A new Code of Conduct is being developed for those elected to, working in or providing services to parliament.
The second draft of the code is ready for further consultation and if seen as being suitable will be reviewed by Crown Law and then be put before parliament.
The men heading the anti-corruption code are Justice minister Nandi Glassie, Clerk of Parliament John Tangi and Tangata Vainerere, the executive director of Pacific Legislatures for Population and Governance.
They are keen to make people in important positions aware of what can constitute corruption and have had a number of education sessions with Members of Parliament about the issue. They have also met with Koutu Nui and traditional leaders to explain the code they are developing.
At some point in the next 12 months the trio will be consulting on the code.
Glassie says: “We have established an anti-corruption team, called GOPAC - Global Organisation of Parliamentarians Against Corruption to warn Cabinet ministers and politicians about temptations of corruption.
“It’s part of the UN Convention Against Corruption. That’s the UN body that looks at whole area of corruption worldwide.
“We’ve all read articles in paper, we’ve had court cases … we hope the Code of Conduct will prevent future re-occurrences. Or, if they happen, they can be dealt with.
“We didn’t have one properly constituted by parliament, apart from standing orders that talk about prevention matters.”
GOPAC has now pooled everything into one document.
Vainerere says: “We studied all the specific documents relating to anti-corruption at this level. We also studied international models on code of conducts for parliamentarians.
“We’ve developed a document that we feel is at a level that is suitable for us. It is workable, it is not over cumbersome in terms of implementation and cost.
“It’s a fairly tight mechanism we are establishing without imposing too much like other countries. They have full time commissioners and layers of bureaucracy that waste money.
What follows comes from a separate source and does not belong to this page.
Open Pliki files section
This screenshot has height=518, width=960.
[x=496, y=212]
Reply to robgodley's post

“We are proposing a succinct and basic system, that we know can work with the co-operation of those involved.”
One of the plans is to re-establish a Privileges Committee to police the code. If an MP ws thought to have broken the code then it would be up to the Clerk, Tangi, to present a case to the committee.
The clerk doesn’t do the investigation, but he will be able to engage people to do so.
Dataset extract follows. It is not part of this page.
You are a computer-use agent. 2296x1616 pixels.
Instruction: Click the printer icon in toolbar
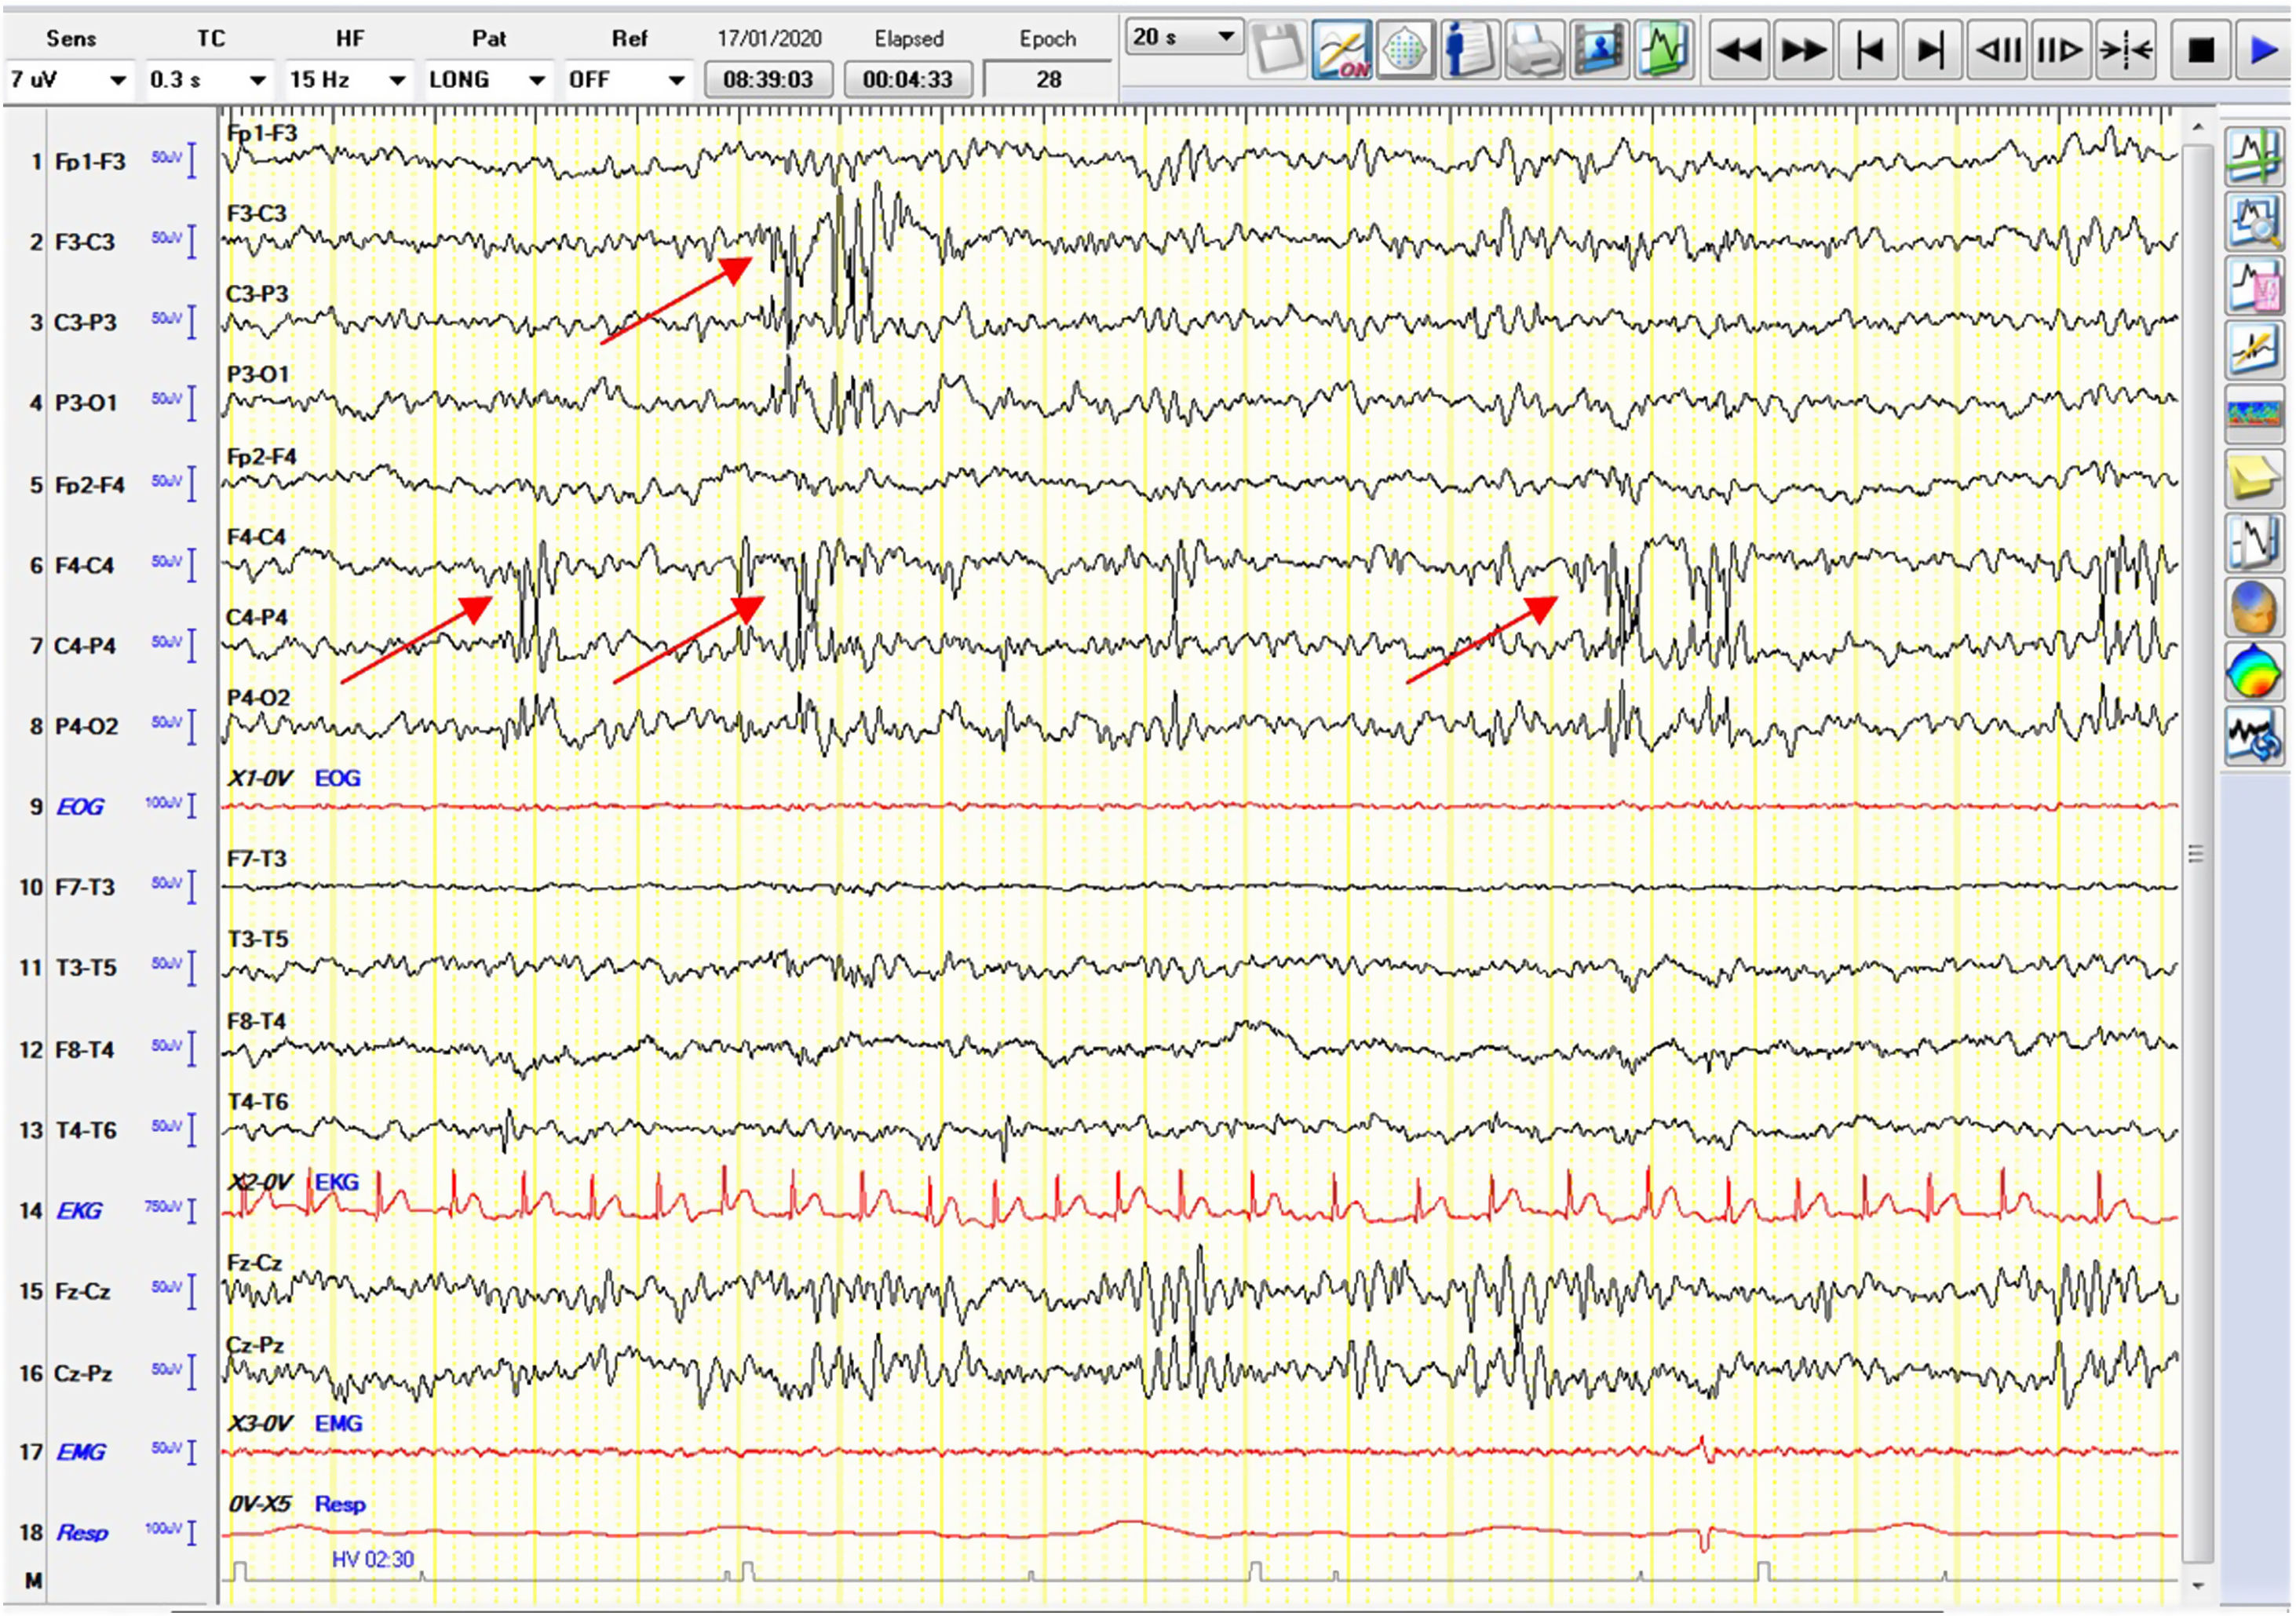coord(1534,49)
Vainerere says: “These are powers not built into current system, but we see the need for it.
“If the committee finds this offence of a minor nature the sanction will be internal. It can’t impose jail or monetary fine, but use other things like suspension from parliamentary sittings and loss of benefits.
“If the committee finds evidence of criminality as an MP they refer, through the Clerk, to the police. That’s when the police will take it over as a criminal case.” There are other punishments for things you do in the proposed code.
Vainere says: “For example if an MP is convicted of any crime related to corruption and your punishment is 12 months in jail it already says you lose your seat. But it doesn’t say for how long.
“So what we’ve done is expanded that and proposed if you get convicted under those conditions you are going to be ineligible to run for public office for four years afterwards. It doesn’t have to be four years - it could be longer, but we don’t want to have it shorter because that’s just a slap on the wrist for anyone convicted at that level.
“Because the power of parliament to punish is zero, everything goes to court. But with this a parliament can actually discipline an MP within its own system.”
Glassie says: “Corruption is corruption, whether it is small, medium or big. It is also a way of warning ourselves as MPs, or people in responsible positions, that we are only the guardians of the facilities of government not the users.”
Tangi adds: “The mentality of people as far as corruption is concerned is on MPs. But let me assure the general public there is corruption even in the churches, even in the traditional leaders area.
“We see corruption as a universal issue. It does not only affect politicians, it affects all sectors of society.”